§ **DO THIS**: Reproduce the rows from the line with "Viewport: 714px width, 833px" up to and including the line with "The image size", swapping "checkbox" for "tick box" and keeping everything else the same. Leave the pictures out of your answer.

§ **SUPPLIED INFORMATION**:
********************

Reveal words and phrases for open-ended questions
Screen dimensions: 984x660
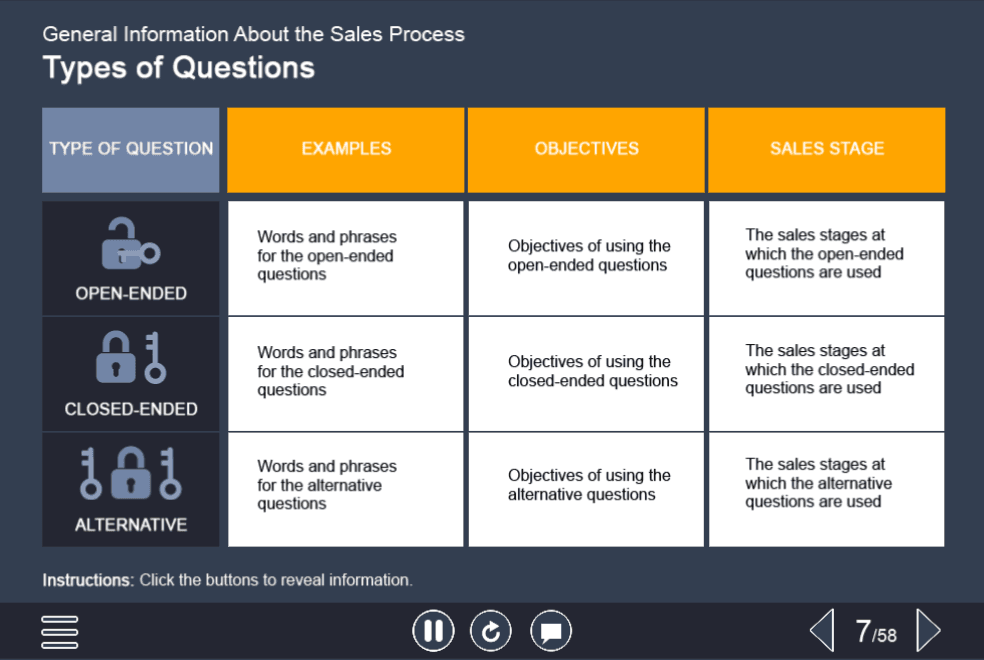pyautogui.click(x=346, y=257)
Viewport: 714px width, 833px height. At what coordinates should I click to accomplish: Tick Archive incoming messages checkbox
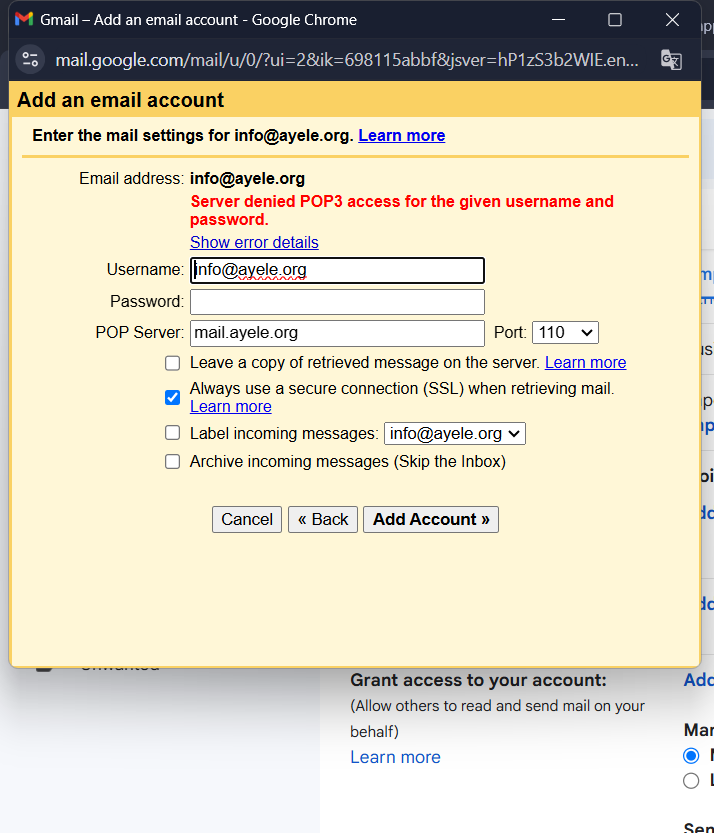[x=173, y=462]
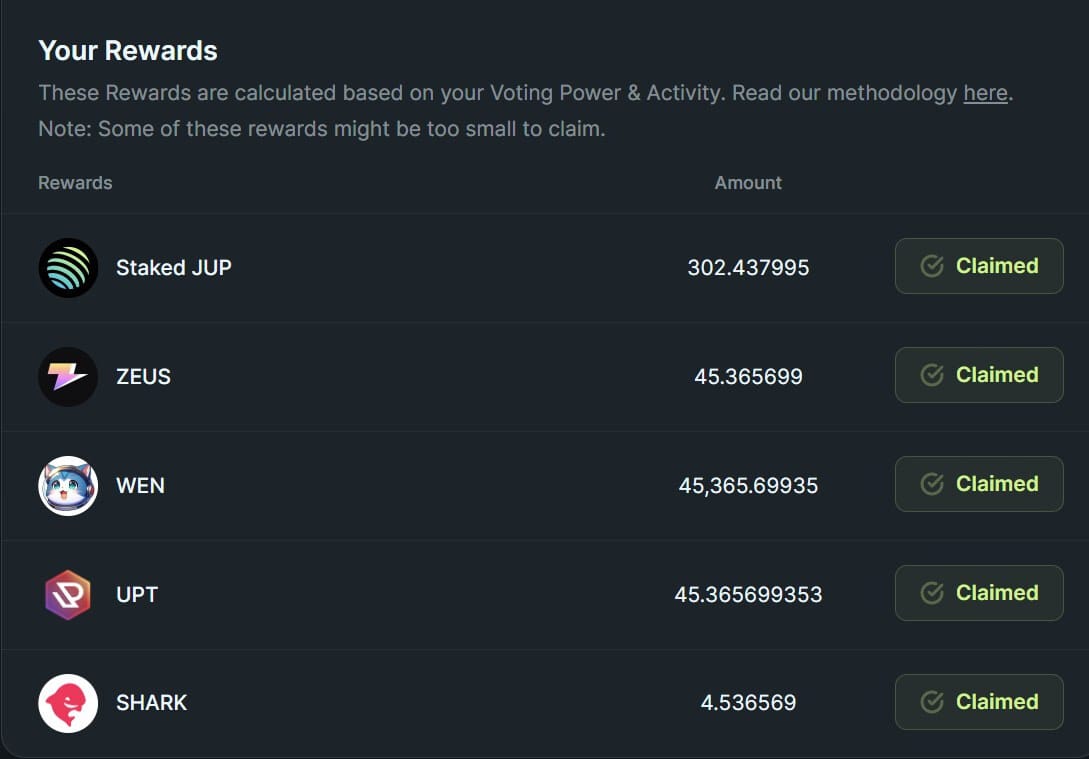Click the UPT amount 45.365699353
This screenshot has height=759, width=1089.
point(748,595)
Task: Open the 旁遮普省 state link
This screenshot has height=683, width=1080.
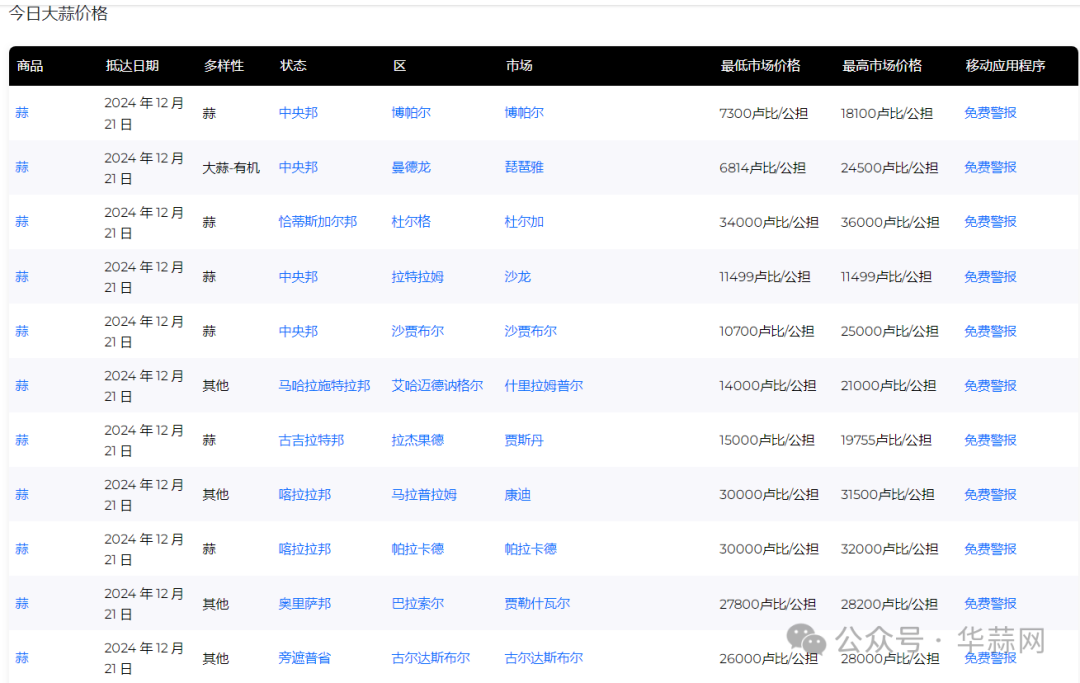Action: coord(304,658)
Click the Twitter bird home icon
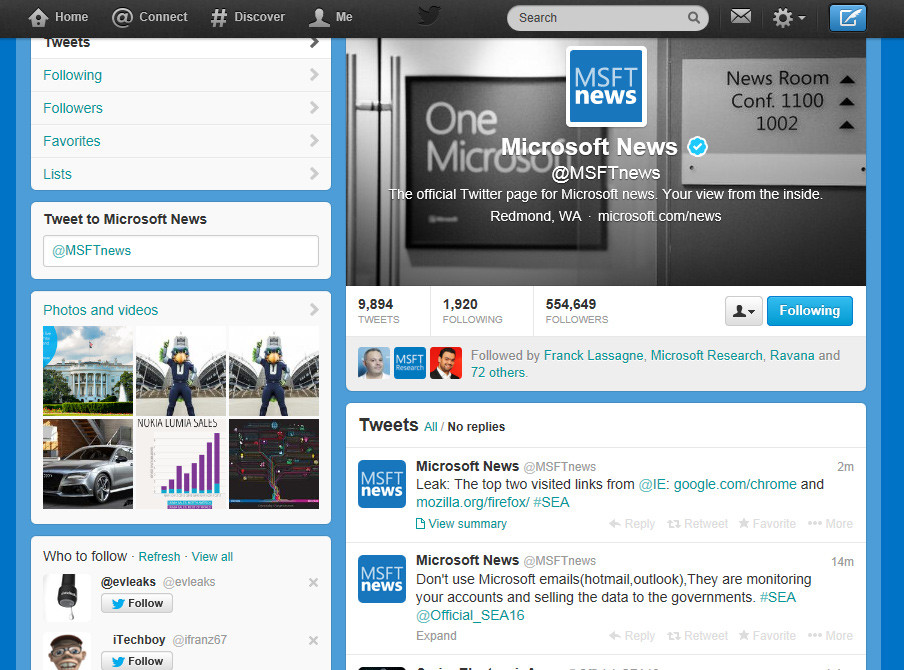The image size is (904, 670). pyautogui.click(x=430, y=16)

********************

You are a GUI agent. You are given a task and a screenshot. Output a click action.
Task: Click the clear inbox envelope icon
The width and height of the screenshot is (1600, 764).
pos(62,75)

********************

§ **SOLUTION TO THIS TASK**:
Viewport: 714px width, 833px height. At what coordinates should I click to accomplish: Tick Archive incoming messages tick box
[x=173, y=462]
Click the UPT amount 45.365699353
This screenshot has height=759, width=1089.
point(748,595)
Task: Open the 旁遮普省 state link
This screenshot has height=683, width=1080.
Action: coord(304,658)
Click the Twitter bird home icon
The image size is (904, 670). pyautogui.click(x=430, y=16)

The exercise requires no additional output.